Reference: Base APIs#
This section highlights the base APIs used by the EDA framework. The processing consists of the following parts:
Analysis graph construction - in this part a nested graph of analyses is constructed.
analysis = BaseAnalysis(
# State
state=state,
# Arguments
train_data=train_data, test_data=test_data, val_data=val_data, model=model, label=label,
# Nested analyses
children=[
Sampler(sample=sample, children=[
DatasetSummary(),
MissingValuesAnalysis(),
RawTypesAnalysis(),
SpecialTypesAnalysis(),
ApplyFeatureGenerator(category_to_numbers=True, children=[
FeatureDistanceAnalysis()
]),
]),
],
)
2. .fit() call. This call will execute operations in the graph and produce a state. The state is a nested dictionary without any prescribed structure. All components share the same namespace. If multiple components are fitted with different parameters, they can be put into separate sub-spaces via Namespace component that can be passed either for further processing via next analysis or be rendered.
state = analysis.fit()
3. Rendering: in this stage we construct components graph (a combination of layout components and visual components) and then pass State generated previously as an input argument into render() call.
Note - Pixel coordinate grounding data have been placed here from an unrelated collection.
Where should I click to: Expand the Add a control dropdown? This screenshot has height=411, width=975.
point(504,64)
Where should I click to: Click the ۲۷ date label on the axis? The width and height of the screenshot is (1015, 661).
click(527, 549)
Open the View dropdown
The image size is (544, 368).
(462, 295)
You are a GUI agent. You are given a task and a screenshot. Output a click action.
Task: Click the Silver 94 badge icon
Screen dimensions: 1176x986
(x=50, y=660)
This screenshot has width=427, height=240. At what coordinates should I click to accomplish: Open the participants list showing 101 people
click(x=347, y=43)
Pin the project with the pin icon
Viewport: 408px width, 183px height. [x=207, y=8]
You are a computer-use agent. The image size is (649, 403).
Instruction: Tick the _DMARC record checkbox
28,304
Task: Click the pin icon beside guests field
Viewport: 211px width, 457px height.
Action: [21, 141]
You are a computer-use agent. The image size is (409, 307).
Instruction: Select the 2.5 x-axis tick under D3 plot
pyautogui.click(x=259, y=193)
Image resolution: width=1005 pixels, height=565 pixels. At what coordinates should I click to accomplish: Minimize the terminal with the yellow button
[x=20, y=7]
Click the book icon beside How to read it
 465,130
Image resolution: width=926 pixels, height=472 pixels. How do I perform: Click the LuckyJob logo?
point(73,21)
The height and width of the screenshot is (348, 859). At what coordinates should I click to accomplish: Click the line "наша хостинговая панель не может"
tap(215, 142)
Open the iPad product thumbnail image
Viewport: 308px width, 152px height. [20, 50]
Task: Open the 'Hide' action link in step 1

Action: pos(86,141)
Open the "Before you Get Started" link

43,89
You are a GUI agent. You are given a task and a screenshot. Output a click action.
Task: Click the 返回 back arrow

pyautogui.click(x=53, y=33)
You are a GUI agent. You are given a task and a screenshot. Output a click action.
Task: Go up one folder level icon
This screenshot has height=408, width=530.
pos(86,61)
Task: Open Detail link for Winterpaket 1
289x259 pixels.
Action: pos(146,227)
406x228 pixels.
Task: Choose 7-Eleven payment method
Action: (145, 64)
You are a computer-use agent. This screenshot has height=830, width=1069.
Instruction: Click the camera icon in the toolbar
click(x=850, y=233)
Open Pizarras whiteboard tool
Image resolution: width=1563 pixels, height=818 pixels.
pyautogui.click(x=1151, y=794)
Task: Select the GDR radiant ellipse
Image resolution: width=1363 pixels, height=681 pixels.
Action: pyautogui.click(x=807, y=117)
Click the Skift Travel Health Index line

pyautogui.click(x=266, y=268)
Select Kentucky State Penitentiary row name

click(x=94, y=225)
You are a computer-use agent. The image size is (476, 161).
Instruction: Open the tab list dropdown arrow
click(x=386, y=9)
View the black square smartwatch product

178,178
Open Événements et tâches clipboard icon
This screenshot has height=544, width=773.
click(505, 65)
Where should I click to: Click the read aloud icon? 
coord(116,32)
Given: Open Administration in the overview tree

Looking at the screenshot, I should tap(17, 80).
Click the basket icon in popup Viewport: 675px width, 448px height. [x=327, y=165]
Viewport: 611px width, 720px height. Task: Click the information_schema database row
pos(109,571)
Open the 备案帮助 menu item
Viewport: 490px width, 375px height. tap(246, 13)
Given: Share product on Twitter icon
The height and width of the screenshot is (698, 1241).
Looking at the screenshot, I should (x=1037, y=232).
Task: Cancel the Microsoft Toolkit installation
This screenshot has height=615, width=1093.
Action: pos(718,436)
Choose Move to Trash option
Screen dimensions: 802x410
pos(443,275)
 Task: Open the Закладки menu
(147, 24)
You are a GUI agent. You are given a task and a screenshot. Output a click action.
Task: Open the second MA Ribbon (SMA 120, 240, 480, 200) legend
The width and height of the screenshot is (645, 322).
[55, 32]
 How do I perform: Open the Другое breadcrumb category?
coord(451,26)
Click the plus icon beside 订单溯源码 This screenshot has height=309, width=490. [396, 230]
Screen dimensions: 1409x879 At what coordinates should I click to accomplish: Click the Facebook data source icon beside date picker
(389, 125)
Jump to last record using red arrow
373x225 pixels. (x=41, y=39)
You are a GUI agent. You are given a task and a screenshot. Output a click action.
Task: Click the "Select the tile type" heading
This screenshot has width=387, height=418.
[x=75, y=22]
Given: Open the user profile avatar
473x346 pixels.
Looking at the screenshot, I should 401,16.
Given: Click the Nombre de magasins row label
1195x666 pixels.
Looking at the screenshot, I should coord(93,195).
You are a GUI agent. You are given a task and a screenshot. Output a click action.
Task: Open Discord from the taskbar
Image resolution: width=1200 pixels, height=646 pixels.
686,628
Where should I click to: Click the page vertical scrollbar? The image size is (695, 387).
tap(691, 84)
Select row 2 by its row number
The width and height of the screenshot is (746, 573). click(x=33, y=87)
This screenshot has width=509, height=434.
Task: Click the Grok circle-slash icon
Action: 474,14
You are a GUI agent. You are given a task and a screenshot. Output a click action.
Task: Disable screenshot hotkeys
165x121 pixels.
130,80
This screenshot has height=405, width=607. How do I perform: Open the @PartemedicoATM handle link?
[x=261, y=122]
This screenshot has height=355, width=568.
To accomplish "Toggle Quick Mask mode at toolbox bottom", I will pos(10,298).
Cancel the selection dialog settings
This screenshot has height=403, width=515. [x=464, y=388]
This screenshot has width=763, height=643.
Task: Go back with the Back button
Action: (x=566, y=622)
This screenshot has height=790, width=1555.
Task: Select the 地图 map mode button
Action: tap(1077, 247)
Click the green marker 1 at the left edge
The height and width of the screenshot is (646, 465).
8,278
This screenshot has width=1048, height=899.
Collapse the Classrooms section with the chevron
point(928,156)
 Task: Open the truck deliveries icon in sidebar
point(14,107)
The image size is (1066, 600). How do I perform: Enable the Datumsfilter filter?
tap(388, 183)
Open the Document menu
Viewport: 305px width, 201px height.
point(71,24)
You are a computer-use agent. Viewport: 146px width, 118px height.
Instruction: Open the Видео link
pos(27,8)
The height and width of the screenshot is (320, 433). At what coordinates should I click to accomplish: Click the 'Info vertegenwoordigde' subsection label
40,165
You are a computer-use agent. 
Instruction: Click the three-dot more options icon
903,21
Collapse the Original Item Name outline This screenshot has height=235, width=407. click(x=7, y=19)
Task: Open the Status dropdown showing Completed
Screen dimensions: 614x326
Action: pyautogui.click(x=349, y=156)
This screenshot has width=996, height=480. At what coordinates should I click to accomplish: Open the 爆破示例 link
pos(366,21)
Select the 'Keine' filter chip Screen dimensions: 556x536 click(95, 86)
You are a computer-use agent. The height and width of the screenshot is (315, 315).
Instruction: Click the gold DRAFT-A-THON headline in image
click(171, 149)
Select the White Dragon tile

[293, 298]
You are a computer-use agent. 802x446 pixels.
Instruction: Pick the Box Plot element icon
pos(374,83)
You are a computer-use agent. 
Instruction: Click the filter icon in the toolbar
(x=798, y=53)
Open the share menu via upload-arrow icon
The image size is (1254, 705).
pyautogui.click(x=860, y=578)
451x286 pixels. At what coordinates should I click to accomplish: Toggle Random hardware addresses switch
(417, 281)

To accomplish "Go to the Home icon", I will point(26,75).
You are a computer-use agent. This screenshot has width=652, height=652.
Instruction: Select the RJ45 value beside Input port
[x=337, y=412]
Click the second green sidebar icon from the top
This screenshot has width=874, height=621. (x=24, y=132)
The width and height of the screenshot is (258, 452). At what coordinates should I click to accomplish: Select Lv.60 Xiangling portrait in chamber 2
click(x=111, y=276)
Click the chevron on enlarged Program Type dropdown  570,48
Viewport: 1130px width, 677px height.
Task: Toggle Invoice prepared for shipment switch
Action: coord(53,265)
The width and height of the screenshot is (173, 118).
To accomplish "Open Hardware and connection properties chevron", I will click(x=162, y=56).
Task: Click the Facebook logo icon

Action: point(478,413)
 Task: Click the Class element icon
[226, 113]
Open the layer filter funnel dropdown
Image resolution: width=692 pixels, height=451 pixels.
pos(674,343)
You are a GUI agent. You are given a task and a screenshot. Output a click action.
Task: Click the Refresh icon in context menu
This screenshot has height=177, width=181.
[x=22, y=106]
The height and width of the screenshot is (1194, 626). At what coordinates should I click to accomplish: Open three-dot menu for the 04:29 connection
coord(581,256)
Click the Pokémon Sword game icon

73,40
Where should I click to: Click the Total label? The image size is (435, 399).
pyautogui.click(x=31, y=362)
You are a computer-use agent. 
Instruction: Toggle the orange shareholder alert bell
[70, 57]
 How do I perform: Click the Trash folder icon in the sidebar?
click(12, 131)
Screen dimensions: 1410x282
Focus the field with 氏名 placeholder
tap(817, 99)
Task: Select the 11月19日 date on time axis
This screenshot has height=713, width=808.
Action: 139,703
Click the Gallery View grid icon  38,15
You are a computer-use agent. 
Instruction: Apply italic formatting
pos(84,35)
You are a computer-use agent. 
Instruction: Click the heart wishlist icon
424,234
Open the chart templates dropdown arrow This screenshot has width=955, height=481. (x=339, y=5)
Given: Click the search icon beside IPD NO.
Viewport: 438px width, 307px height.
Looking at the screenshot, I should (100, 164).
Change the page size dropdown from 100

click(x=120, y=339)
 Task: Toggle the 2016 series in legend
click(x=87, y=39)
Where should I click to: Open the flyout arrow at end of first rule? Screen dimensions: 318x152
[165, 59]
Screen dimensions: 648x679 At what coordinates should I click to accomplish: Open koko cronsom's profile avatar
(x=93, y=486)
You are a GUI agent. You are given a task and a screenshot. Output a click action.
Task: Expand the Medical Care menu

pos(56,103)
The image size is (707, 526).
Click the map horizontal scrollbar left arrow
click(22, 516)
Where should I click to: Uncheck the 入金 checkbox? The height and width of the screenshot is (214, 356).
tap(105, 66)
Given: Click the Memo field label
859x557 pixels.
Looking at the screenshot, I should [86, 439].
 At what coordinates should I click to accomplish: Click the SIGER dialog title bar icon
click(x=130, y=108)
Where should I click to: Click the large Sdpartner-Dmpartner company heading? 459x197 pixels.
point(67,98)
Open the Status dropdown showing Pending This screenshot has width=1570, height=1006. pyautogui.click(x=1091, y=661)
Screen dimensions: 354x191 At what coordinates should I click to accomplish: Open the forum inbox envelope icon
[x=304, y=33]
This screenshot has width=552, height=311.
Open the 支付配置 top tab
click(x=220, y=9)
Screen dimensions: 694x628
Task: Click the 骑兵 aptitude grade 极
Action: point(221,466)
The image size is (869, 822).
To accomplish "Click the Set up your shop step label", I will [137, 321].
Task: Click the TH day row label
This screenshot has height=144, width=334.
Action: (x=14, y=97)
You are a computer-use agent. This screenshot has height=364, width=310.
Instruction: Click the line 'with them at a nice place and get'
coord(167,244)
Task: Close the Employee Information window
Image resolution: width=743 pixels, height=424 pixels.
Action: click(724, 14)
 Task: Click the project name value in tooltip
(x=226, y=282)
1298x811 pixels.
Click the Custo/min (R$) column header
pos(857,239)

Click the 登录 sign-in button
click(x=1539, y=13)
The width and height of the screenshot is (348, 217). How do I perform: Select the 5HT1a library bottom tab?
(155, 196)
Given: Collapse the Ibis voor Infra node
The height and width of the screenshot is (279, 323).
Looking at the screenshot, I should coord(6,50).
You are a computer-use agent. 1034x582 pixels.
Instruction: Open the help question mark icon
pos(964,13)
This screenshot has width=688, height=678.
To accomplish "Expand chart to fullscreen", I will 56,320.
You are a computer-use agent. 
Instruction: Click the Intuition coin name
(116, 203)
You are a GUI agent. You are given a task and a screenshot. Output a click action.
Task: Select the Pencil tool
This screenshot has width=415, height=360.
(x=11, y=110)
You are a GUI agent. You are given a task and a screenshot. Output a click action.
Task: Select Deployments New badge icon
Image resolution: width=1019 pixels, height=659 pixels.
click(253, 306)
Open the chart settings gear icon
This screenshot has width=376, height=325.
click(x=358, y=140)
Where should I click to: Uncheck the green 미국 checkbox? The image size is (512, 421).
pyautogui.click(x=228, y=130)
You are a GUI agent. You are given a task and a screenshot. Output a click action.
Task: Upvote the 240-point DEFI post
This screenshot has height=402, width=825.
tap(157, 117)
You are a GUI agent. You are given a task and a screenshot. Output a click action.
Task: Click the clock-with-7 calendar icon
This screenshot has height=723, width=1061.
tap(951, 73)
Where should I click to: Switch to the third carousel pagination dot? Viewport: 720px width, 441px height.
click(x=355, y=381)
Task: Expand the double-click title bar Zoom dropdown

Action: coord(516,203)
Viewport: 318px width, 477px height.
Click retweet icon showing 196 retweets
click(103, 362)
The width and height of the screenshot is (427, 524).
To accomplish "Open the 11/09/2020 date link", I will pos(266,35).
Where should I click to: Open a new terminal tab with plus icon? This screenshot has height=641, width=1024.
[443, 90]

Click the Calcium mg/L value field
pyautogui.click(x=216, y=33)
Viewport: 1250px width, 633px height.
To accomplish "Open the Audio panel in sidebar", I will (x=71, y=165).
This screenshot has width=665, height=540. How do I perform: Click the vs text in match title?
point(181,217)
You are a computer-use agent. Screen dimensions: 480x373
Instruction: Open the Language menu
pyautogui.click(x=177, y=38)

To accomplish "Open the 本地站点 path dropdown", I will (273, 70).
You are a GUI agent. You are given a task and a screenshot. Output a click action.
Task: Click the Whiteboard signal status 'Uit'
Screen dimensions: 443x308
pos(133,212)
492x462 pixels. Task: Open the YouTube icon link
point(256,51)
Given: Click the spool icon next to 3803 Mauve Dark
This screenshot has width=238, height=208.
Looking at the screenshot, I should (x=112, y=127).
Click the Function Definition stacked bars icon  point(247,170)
viz = SimpleVerticalLinearLayout(
facets=[
DatasetStatistics(headers=True),
DatasetTypeMismatch(headers=True),
MarkdownSectionComponent("### Feature Distance"),
FeatureDistanceAnalysisVisualization(),
],
)
viz.render(state)
Please note: it is possible that the components may depend on each other’s output; all the pre-requisites to fit() the component must be checked in can_handle(). There are two ways the components can share the information: 1) using state; 2) share values/shadow arguments (i.e., sample component modifies train_data, test_data and val_data arguments in the scope of calling children’s fit().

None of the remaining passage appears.